- [What is required]: Update the material from its beginning through the line containing "tap(205, 475)", inclusive. Replace "settings page" with "configuration page" and keep everything else the same.

Saved data entries:
● ● ● ● ● ● ●

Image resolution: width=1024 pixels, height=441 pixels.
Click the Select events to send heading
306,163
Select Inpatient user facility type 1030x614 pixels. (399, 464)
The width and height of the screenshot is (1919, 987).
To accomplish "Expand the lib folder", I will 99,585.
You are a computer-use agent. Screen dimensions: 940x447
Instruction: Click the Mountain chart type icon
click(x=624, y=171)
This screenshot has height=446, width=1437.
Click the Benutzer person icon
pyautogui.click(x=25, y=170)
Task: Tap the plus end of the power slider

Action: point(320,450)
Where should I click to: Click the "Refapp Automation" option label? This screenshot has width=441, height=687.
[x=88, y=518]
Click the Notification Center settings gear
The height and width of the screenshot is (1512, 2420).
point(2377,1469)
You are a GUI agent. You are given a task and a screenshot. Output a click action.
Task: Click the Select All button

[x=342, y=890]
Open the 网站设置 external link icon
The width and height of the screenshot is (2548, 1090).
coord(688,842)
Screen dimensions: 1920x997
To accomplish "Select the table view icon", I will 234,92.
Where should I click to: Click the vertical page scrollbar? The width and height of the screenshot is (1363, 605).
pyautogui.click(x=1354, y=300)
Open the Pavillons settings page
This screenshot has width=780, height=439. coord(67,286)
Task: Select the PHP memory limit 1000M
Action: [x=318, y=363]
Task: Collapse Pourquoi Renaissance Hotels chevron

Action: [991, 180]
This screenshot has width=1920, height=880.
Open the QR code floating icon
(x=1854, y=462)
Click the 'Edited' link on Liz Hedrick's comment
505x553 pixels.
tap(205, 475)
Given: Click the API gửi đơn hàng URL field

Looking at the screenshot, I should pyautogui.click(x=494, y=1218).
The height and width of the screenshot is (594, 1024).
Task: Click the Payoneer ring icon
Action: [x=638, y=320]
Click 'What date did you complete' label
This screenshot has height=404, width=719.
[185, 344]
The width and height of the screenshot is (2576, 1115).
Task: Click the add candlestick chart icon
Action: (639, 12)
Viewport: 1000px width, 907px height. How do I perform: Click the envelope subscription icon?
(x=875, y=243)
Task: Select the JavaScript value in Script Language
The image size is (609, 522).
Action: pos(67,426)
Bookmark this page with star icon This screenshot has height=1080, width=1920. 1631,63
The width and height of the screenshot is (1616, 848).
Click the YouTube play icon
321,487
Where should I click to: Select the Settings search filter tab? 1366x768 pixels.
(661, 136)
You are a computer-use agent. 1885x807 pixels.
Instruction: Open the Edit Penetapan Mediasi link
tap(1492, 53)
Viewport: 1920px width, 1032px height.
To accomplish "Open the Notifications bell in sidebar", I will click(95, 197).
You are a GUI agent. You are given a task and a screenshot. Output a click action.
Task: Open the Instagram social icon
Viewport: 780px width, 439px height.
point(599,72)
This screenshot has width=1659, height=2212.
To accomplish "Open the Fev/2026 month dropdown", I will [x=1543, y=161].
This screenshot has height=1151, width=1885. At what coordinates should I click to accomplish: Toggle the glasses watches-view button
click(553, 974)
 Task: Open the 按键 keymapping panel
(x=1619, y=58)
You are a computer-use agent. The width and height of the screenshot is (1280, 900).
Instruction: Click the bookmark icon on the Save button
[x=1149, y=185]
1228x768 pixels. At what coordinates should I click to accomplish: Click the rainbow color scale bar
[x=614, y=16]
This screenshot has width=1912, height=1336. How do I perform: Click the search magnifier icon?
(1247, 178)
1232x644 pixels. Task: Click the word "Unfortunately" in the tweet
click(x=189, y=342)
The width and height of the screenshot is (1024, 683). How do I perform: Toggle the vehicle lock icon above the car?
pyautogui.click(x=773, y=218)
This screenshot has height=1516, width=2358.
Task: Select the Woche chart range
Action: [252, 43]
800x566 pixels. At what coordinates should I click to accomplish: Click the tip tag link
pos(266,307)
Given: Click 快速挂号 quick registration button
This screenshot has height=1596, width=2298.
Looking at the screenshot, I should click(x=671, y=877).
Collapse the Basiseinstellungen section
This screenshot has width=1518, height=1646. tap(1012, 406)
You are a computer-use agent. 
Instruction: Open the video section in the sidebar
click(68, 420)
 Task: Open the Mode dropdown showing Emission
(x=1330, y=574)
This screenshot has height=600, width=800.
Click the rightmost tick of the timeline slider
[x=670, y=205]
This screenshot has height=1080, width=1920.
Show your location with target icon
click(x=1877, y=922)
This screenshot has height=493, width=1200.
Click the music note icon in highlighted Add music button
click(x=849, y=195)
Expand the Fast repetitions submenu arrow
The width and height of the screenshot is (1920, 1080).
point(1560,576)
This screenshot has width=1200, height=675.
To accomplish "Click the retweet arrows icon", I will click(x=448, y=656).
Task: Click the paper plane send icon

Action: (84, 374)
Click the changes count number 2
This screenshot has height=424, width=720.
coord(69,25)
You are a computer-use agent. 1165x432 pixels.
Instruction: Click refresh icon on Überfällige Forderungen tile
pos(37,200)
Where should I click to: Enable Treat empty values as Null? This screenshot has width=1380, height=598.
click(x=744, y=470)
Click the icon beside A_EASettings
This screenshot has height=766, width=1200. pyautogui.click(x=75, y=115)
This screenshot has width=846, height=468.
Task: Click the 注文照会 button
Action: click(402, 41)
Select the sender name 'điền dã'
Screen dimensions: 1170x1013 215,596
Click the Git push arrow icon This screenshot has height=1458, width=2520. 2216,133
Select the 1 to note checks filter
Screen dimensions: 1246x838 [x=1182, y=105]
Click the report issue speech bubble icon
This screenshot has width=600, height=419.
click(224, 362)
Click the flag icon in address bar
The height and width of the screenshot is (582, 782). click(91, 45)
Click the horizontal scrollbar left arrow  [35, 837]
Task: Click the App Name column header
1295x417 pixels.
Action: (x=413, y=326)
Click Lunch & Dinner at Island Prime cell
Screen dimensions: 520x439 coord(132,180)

● ● ● ● ● ● ●

- [The output]:
Image resolution: width=1024 pixels, height=441 pixels.
Click the Select events to send heading
306,163
Select Inpatient user facility type 1030x614 pixels. (399, 464)
The width and height of the screenshot is (1919, 987).
To accomplish "Expand the lib folder", I will 99,585.
You are a computer-use agent. Screen dimensions: 940x447
Instruction: Click the Mountain chart type icon
click(x=624, y=171)
This screenshot has height=446, width=1437.
Click the Benutzer person icon
pyautogui.click(x=25, y=170)
Task: Tap the plus end of the power slider

Action: point(320,450)
Where should I click to: Click the "Refapp Automation" option label? This screenshot has width=441, height=687.
[x=88, y=518]
Click the Notification Center settings gear
The height and width of the screenshot is (1512, 2420).
point(2377,1469)
You are a GUI agent. You are given a task and a screenshot. Output a click action.
Task: Click the Select All button

[x=342, y=890]
Open the 网站设置 external link icon
The width and height of the screenshot is (2548, 1090).
coord(688,842)
Screen dimensions: 1920x997
To accomplish "Select the table view icon", I will 234,92.
Where should I click to: Click the vertical page scrollbar? The width and height of the screenshot is (1363, 605).
pyautogui.click(x=1354, y=300)
Open the Pavillons configuration page
This screenshot has width=780, height=439. coord(67,286)
Task: Select the PHP memory limit 1000M
Action: [x=318, y=363]
Task: Collapse Pourquoi Renaissance Hotels chevron

Action: [991, 180]
This screenshot has width=1920, height=880.
Open the QR code floating icon
(x=1854, y=462)
Click the 'Edited' link on Liz Hedrick's comment
505x553 pixels.
tap(205, 475)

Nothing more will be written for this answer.